The Romance Of Regression
Open|February 15 2016

The romance of regression in the time of the Islamic State.

MJ Akbar
The Romance Of Regression

History is synonymous with turbulence; but even by its troubled standards, the churn in a single century between 1857 and the 1960s was unprecedented. Every single empire—ancient, middling or modern—collapsed: Mughal, Chinese, Japanese, Ottoman, Iranian, Tsarist, Spanish, Habsburg, German, Dutch, Belgian, Portuguese, Italian, French and British. Strategic stability, always a tenuous reality, went into a spin as post-empire and post-colonial states had to find new equations, not only with old masters but also between themselves and within themselves.

Great empires linger on their deathbed, and it is difficult to pinpoint the precise moment of decline.

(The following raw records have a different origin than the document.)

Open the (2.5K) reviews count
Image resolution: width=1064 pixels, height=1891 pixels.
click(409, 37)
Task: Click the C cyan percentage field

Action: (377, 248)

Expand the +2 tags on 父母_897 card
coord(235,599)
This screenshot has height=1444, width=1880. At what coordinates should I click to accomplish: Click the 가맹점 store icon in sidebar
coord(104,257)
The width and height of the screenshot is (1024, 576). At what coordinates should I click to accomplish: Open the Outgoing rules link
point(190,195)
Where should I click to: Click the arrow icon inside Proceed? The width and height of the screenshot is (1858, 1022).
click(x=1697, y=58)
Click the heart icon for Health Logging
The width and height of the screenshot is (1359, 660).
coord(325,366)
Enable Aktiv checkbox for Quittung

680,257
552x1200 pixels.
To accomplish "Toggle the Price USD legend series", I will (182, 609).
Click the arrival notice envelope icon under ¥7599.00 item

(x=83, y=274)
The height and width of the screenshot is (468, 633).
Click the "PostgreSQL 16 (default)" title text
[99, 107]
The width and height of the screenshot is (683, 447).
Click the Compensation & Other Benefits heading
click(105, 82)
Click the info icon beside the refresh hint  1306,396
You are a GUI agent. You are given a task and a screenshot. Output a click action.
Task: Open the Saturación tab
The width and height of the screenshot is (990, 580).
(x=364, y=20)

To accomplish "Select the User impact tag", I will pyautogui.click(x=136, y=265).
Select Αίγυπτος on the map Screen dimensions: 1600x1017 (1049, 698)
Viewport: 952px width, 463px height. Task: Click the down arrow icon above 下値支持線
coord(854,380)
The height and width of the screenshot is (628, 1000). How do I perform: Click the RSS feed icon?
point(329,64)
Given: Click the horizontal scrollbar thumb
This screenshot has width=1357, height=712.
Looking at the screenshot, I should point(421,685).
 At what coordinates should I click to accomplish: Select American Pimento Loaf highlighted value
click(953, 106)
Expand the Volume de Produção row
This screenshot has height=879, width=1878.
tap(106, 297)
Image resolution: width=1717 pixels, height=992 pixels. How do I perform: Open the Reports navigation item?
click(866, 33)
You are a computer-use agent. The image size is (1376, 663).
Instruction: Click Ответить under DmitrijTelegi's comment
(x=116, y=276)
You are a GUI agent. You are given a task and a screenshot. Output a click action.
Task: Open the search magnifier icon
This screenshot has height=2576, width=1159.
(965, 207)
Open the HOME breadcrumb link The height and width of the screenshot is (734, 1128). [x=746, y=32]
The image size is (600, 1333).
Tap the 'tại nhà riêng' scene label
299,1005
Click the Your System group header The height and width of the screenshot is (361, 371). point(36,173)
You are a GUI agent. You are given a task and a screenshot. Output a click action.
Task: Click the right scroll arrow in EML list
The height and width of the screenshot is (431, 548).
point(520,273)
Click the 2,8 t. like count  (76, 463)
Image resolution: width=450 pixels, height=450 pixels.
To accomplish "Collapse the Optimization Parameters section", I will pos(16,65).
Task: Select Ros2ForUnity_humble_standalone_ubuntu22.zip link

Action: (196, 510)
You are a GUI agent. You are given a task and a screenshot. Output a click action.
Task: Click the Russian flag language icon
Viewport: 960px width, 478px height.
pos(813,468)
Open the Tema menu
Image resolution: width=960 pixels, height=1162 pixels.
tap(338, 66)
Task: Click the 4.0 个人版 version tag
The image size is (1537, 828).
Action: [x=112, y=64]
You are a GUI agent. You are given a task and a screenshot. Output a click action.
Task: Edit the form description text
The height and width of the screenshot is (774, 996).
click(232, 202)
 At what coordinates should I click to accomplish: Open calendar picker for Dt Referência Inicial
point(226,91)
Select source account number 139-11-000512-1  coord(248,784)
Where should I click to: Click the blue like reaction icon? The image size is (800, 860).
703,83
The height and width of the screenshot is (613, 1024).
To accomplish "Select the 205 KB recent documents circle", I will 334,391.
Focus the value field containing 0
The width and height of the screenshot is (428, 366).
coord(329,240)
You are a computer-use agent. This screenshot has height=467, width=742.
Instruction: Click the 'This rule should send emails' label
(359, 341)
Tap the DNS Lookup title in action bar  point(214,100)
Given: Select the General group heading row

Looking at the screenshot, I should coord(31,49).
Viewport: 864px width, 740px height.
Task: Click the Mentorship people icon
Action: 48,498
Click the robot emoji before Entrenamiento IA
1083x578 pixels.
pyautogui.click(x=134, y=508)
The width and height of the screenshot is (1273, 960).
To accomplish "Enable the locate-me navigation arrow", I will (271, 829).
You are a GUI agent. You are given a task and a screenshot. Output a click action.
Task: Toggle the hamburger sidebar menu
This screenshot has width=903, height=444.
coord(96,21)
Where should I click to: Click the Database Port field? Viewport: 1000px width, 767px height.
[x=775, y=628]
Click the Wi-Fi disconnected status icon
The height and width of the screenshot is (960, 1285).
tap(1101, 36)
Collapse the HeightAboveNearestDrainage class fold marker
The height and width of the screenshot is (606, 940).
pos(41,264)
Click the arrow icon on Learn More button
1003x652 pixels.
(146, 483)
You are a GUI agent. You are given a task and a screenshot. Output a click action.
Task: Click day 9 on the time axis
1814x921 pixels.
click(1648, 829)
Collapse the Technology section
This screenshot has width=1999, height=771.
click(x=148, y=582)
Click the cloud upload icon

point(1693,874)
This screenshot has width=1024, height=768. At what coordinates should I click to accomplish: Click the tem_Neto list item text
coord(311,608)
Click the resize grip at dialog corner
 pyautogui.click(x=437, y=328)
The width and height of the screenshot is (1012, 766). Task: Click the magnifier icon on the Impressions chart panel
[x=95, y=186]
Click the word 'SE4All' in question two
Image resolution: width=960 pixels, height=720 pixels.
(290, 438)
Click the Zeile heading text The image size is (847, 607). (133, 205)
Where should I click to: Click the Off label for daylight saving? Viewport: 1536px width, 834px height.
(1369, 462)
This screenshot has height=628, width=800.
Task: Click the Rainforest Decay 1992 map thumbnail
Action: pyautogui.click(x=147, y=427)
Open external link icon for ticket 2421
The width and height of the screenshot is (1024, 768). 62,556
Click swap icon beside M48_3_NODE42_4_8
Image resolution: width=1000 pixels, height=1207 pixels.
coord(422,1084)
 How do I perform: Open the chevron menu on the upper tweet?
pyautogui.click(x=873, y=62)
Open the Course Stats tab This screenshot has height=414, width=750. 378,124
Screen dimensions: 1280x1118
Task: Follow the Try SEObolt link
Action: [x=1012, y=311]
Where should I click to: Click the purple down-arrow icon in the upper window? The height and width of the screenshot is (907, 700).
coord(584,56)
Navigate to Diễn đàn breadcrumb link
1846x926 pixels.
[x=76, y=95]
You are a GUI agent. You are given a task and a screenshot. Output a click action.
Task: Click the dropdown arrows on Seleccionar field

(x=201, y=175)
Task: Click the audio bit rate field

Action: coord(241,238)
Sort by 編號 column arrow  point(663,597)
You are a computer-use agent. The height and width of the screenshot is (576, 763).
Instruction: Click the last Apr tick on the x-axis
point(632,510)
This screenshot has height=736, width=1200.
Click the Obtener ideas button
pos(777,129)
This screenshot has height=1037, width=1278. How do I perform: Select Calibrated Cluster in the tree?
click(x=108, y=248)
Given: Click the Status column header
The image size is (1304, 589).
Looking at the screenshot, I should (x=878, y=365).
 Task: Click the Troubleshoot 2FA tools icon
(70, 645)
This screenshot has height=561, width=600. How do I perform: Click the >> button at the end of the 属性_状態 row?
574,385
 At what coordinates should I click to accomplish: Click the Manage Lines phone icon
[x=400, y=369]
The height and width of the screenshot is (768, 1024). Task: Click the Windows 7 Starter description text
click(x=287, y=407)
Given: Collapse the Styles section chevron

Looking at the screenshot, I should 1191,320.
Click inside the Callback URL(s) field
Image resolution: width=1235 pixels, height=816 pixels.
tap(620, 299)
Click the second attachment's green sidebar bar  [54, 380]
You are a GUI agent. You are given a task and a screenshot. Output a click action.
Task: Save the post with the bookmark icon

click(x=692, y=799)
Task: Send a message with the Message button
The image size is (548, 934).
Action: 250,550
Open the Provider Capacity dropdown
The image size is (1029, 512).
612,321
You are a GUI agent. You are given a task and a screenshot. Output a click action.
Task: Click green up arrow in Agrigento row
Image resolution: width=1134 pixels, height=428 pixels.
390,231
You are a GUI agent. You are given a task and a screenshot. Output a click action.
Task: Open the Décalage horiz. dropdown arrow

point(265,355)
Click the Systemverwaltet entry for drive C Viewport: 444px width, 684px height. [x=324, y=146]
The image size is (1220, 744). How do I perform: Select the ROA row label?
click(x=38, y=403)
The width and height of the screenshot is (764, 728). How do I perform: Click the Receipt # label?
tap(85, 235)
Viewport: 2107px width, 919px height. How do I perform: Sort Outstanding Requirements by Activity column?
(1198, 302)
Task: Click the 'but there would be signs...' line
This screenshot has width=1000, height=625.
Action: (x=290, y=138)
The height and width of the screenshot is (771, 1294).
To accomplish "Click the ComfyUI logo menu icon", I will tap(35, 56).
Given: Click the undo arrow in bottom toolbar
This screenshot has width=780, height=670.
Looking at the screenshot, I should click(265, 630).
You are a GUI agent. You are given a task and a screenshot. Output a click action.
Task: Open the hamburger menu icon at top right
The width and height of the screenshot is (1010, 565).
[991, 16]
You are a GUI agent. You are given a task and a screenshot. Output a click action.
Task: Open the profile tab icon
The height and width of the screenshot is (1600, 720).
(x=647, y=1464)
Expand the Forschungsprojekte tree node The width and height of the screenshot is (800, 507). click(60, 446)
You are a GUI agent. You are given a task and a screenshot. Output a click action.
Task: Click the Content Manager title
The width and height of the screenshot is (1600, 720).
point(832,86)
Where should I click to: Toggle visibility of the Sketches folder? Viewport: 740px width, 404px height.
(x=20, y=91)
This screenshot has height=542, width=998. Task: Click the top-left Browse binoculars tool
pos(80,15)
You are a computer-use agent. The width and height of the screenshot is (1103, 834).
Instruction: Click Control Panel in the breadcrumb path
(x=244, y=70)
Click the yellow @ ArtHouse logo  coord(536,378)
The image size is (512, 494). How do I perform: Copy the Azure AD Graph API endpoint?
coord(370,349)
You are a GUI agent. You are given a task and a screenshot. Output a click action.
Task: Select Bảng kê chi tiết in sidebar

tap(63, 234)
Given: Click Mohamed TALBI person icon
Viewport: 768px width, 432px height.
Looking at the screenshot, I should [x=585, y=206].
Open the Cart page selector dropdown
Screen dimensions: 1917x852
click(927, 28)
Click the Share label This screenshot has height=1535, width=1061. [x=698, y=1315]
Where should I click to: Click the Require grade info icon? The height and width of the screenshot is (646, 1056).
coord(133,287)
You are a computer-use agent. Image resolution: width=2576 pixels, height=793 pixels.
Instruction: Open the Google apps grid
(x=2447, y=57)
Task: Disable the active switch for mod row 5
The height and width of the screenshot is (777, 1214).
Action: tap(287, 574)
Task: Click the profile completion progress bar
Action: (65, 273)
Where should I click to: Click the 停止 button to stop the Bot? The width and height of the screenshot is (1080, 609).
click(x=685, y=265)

There are few disputes however about a death rattle.

The Mughals spent over 125 years in hospital, unwilling to die and unable to live after Nadir Shah smashed what was left of their pretensions in 1739. Ottoman fragility was evident when Russia advanced to the Black Sea, France took Algeria in 1830, and Greece became independent in 1832. In 1853, Tsar Nicholas made his famous remark about Ottomans to British ambassador Sir George Hamilton Seymour: “We have on our hands a sick man—a very sick man. It will be, I tell you frankly, a great misfortune if, one of these days, he should slip away from us, especially before necessary arrangements were made.” Sir George’s answer should have been equally famous: “For myself, I will venture to remark that experience shows me that countries do not die in such a hurry.”

This crawl, however, turned into hurry when World War 1 ended the Tsars, Ottomans and Habsburgs. The British Empire enjoyed a false resurrection when it gained nearly 2.1 million sq km of territory in 1919, but by 1947 it had lost India, instigating the downward spiral that finished Europeans as world powers. The age of empire gave way to an era of uncertainty.